Bring your own license (IaaS BYOL)

If your organization has license requirements that limit physical hardware usage or a service provider license agreement (SPLA), you can use Google Compute Engine (GCE) sole-tenant nodes. These instances allow you to import a custom image into GCE, use it to start an instance, and enable in-place restarts so the VM restarts on the same physical server. By using sole-tenant nodes you ensure your VMs run on hardware fully dedicated to your use while limiting physical core usage. To prove your server usage for reporting Stackdriver monitoring allows determine server usage for reporting and export server IDs. More on using existing Microsoft Application Licenses.
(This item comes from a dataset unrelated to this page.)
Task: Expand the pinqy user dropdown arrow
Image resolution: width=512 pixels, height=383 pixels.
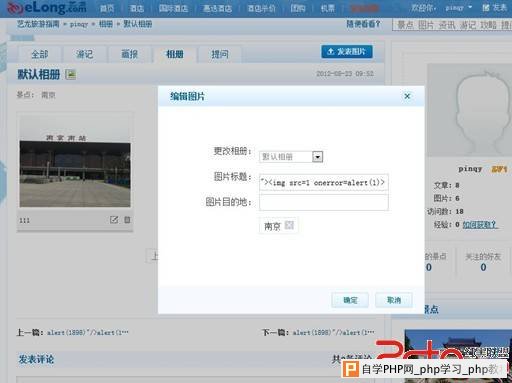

Pay license with instance cost (IaaS)

If you do not have a physical hardware license requirement you can pay for SQL Server on Google Cloud Platform with your instance cost. This is the easiest way to get started with SQL Server on GCP with no upfront costs and per second billing. This is your flexible license option that allows you to pay for licensing the same way you pay for cloud infrastructure, pay as you go, pay only for what you use.

SQL Server Images on Google Cloud Platform (June 2019)

Cloud SQL for SQL Server (Fully Managed)

If you are looking to run SQL server in a fully managed service where the provider takes care of managing the instance for you Cloud SQL for SQL Server is being released and is in alpha as of writing this article. Cloud SQL takes care of backups, replication, patches and updates, and has features such as read replicas for scaling out. Cloud SQL has limits of 10TB for storage, so if you need beyond 10TB you’ll need to consider other options (or clean up your DB :)).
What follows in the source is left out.